◆ What is needed ◆
Each line from the one containing "Видео Майнкрафт (45, 90)" to the end of the listing below should be repeated exactly, with no other line included.

◆ Source material ◆
+++

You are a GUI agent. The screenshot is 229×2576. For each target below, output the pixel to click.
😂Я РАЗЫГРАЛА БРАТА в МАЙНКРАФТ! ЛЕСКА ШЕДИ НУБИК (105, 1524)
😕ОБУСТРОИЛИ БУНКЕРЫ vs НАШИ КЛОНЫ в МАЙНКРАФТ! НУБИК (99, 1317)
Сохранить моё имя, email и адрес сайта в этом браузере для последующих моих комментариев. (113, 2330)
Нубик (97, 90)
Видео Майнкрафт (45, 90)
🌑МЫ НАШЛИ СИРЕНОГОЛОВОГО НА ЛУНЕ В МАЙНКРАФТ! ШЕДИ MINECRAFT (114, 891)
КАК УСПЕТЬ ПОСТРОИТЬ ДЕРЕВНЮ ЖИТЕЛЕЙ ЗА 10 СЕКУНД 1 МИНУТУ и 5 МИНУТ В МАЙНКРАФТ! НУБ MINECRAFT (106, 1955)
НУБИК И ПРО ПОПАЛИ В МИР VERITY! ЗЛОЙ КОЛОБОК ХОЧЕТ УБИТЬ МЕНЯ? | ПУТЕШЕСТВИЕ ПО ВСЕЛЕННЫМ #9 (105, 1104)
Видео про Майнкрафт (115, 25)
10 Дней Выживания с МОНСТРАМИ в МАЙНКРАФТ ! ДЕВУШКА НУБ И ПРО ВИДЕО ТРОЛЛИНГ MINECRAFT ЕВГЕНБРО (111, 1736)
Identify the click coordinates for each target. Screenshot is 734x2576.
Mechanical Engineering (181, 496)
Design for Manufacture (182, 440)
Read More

+++

◆ Written answer ◆
Видео Майнкрафт (45, 90)
🌑МЫ НАШЛИ СИРЕНОГОЛОВОГО НА ЛУНЕ В МАЙНКРАФТ! ШЕДИ MINECRAFT (114, 891)
КАК УСПЕТЬ ПОСТРОИТЬ ДЕРЕВНЮ ЖИТЕЛЕЙ ЗА 10 СЕКУНД 1 МИНУТУ и 5 МИНУТ В МАЙНКРАФТ! НУБ MINECRAFT (106, 1955)
НУБИК И ПРО ПОПАЛИ В МИР VERITY! ЗЛОЙ КОЛОБОК ХОЧЕТ УБИТЬ МЕНЯ? | ПУТЕШЕСТВИЕ ПО ВСЕЛЕННЫМ #9 (105, 1104)
Видео про Майнкрафт (115, 25)
10 Дней Выживания с МОНСТРАМИ в МАЙНКРАФТ ! ДЕВУШКА НУБ И ПРО ВИДЕО ТРОЛЛИНГ MINECRAFT ЕВГЕНБРО (111, 1736)
Identify the click coordinates for each target. Screenshot is 734x2576.
Mechanical Engineering (181, 496)
Design for Manufacture (182, 440)
Read More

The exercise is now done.